Respon yang seharusnya diberikan saat seseorang mengungkapkan emosi adalah menerima dengan sepenuhnya, biarkan mereka melepas apa yang mereka rasakan tanpa ditahan-tahan. Pada saatnya mereka sudah selesai melepaskan emosinya barulah bisa kita dekati dan tanyakan apa yang membuatnya merasa seperti itu.
Belajar mendengar aktif saat mereka sedang menjelaskan emosinya, pelan-pelan ketika mereka merasa aman dalam mengungkapkan emosi, kita bisa masuk untuk memberikan saran dan cara yang lebih baik untuk mengekspresikannya.
Terus memendam emosi hingga dewasa adalah hasil dari bagaimana pola asuh, didikan hingga pengalaman masa kecil yang laki-laki rasakan. Masih banyak orang tua dan pengasuh yang menilai dan menganggap bahwa perasaan anak laki-laki tidak penting. Tidak jarang yang menilainya sebagai sesuatu yang abnormal.
Sehingga dengan berjalannya waktu mereka belajar untuk terus menyembunyikan perasaan dan emosinya sejak kecil. Sekalipun mereka kehilangan kendali dan mengungkapkan emosi, mereka merasa sangat menyesal, tidak aman dan memilih untuk meredamnya.

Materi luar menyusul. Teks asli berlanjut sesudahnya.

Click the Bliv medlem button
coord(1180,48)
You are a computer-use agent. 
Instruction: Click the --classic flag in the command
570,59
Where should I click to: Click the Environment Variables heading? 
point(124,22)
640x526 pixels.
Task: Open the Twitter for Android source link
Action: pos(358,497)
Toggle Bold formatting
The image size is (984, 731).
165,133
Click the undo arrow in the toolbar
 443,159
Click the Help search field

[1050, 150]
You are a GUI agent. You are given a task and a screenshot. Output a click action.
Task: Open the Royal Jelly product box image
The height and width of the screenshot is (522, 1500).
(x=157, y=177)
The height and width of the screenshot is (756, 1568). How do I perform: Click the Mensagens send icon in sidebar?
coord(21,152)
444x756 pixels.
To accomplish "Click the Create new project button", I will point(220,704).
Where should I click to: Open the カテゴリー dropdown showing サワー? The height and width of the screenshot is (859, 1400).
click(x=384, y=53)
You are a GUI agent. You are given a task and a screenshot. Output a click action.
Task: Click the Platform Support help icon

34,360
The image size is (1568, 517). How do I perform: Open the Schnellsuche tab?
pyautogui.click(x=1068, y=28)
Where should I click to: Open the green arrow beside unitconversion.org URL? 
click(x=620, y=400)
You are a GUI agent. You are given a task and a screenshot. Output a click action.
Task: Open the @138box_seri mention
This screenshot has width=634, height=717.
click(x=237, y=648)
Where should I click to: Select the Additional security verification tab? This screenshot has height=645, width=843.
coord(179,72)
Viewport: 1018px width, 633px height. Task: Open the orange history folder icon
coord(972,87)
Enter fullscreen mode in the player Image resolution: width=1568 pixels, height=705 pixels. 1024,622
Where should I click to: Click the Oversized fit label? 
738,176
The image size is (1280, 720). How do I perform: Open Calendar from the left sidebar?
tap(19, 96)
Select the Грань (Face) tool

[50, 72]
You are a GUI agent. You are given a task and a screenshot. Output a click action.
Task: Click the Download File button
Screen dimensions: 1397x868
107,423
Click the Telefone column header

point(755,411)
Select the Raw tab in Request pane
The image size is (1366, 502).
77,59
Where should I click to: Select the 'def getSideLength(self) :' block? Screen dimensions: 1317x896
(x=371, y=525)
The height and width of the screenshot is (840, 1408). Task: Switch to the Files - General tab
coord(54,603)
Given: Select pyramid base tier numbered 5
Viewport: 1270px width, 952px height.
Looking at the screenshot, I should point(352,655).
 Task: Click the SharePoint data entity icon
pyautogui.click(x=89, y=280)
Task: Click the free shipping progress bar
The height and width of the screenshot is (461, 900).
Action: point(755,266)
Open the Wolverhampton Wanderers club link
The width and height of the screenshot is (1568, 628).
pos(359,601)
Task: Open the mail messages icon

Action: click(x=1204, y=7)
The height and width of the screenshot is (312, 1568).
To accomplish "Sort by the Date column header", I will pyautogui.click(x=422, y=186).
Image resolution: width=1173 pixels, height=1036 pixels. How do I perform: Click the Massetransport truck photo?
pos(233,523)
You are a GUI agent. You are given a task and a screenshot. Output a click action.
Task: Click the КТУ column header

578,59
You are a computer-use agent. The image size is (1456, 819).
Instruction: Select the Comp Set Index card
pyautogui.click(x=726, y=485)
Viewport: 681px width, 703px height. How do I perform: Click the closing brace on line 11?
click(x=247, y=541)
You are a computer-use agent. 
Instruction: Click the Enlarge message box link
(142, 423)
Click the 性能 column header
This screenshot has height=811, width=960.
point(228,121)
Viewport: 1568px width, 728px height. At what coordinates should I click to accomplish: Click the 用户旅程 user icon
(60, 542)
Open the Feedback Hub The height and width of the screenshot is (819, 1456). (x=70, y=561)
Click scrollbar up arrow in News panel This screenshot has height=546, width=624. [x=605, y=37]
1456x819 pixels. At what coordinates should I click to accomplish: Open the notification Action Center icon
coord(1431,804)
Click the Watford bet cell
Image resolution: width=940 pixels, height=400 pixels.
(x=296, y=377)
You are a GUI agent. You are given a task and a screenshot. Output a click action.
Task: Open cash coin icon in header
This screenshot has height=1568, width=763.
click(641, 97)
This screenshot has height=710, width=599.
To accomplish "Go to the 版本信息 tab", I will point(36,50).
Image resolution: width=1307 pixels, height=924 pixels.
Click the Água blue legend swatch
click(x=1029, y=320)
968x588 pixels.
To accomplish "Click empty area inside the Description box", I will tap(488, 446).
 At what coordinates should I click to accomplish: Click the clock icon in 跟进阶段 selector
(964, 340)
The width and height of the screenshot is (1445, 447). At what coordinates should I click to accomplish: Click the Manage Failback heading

Karena itu penting sekali untuk setiap orang tua telah dewasa secara emosional sehingga mampu memberikan pengertian dan pemahaman yang lebih baik kepada anak laki-laki tentang emosi mereka. Ajarkan pula mereka dengan memberikan contoh yang baik dan nyata bagaimana cara yang lebih sehat dan baik dalam mengungkapkan emosi.
Baca Juga: Childhood Emotional Neglect, Luka Pengabaian Emosional Masa Kecil
Alasan utama laki-laki memendam emosinya adalah untuk melindunginya dari luka akibat respon negatif yang ia terima, salah satunya adalah karena mereka takut dihakimi. Tidak selesai dengan dari bagaimana mereka dianggap lemah, banyak juga orang yang lanjut menghakimi laki-laki yang mengekspresikan emosi.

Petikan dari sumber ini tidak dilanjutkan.